=== Given entries ===

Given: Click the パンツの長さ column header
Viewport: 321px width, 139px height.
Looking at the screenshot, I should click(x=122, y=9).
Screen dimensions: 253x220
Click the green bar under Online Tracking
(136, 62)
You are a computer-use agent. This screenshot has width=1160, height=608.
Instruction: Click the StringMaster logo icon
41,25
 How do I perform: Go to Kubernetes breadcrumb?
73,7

* * *

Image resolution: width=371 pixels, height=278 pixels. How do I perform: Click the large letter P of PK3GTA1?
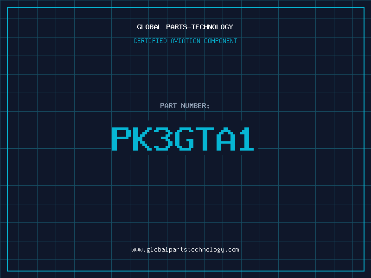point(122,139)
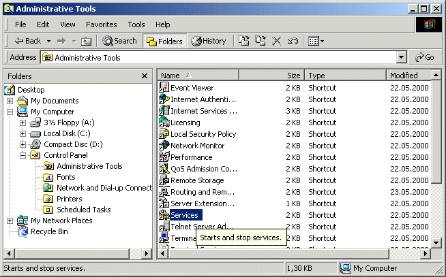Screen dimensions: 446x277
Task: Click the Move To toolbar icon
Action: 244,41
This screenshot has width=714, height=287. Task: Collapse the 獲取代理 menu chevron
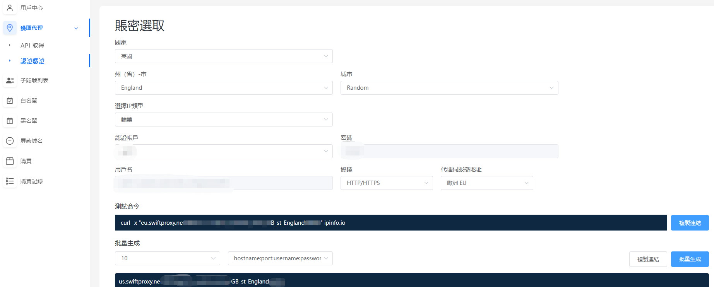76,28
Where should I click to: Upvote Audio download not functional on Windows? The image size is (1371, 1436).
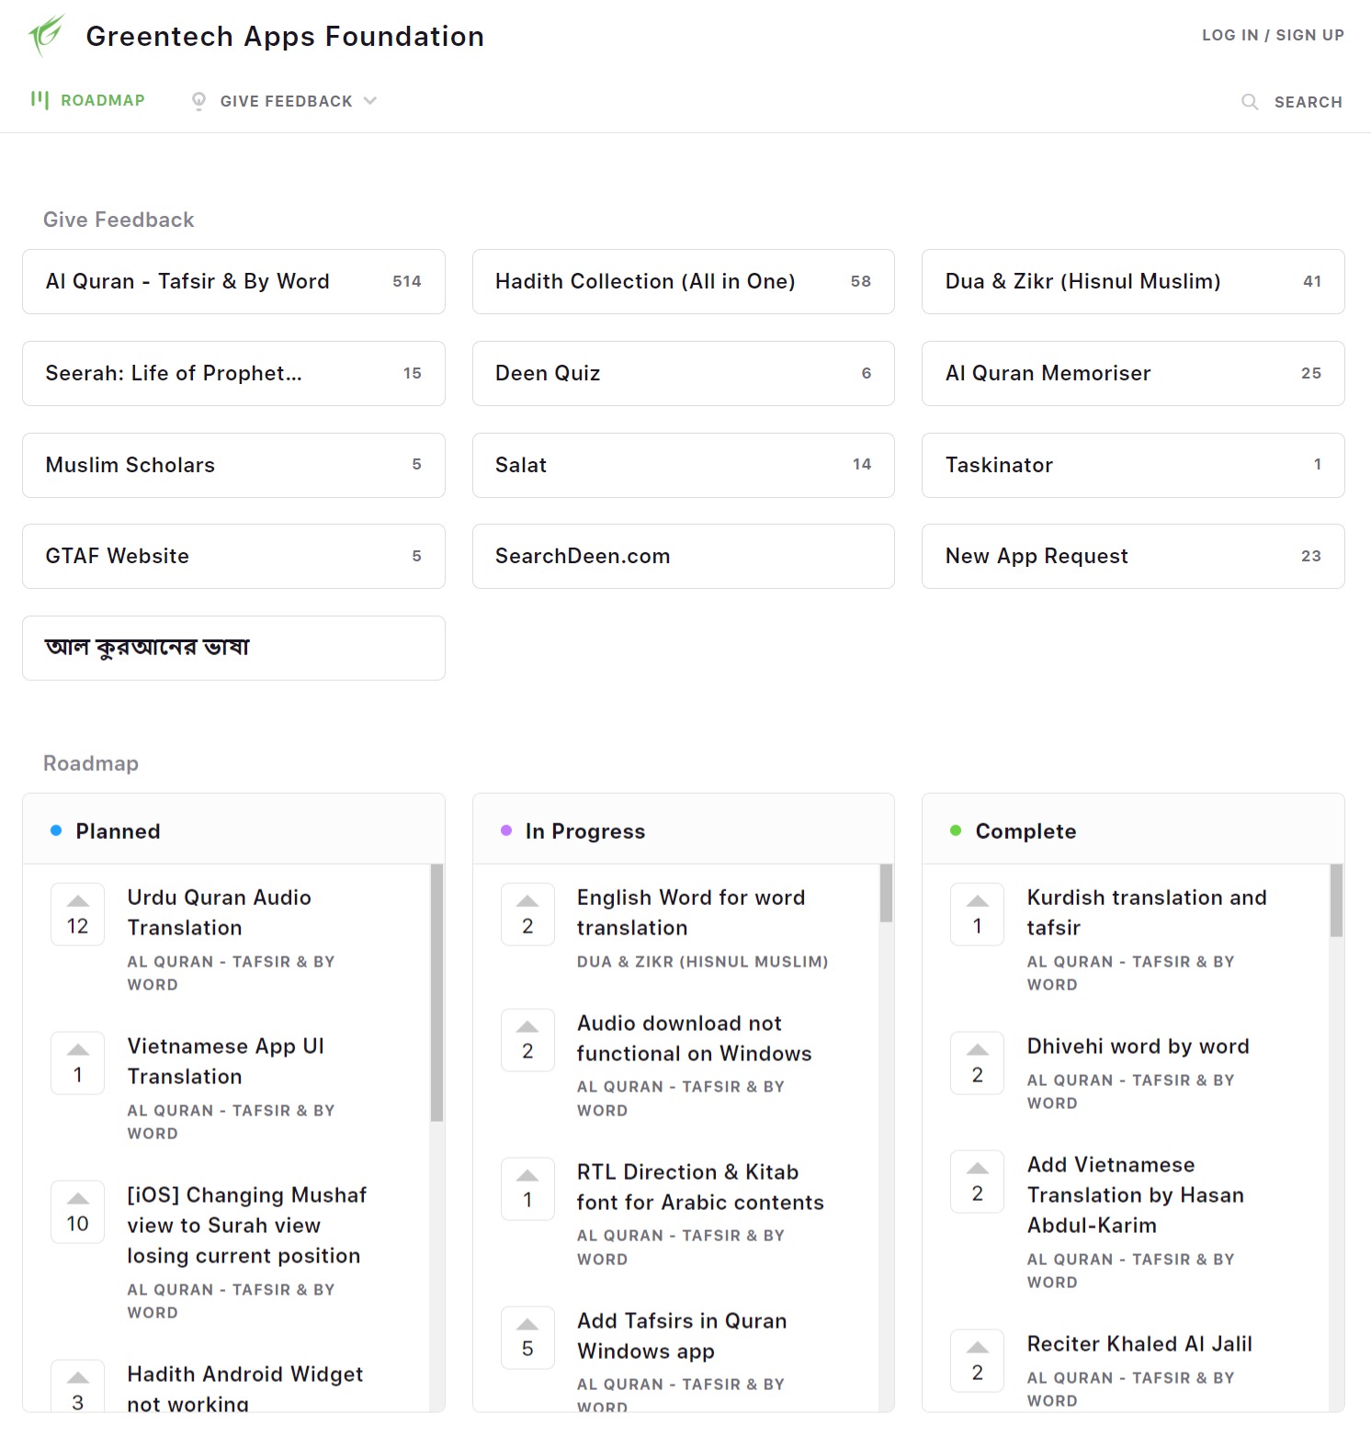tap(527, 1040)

==

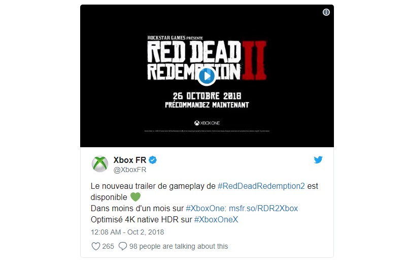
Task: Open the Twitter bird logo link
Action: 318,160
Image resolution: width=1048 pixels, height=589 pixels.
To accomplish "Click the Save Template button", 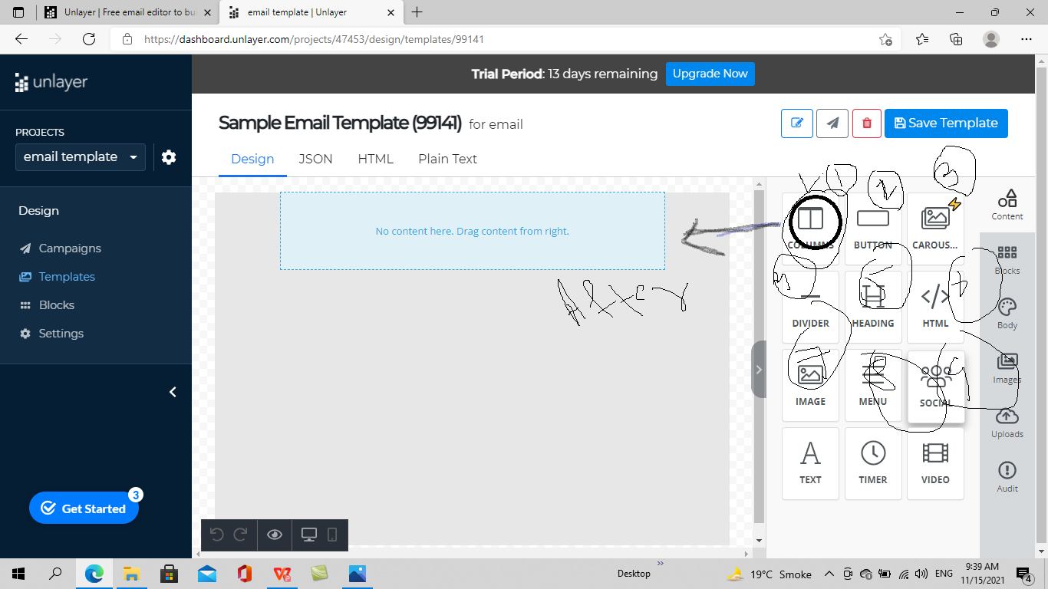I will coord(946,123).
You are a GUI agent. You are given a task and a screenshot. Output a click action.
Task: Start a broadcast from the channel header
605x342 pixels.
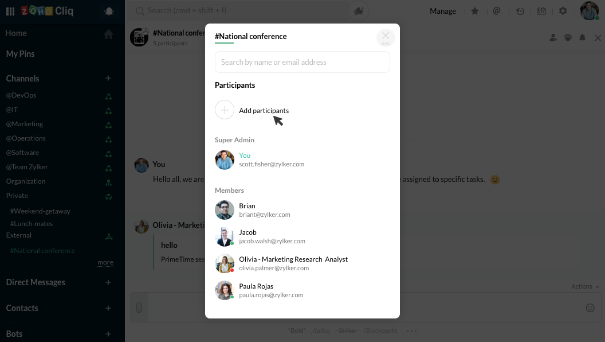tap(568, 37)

=== What to do ===
I need every line of the data that has the word "header"; please list them.

=== Answer box ===
Given: Click the パンツの長さ column header
Task: Start a broadcast from the channel header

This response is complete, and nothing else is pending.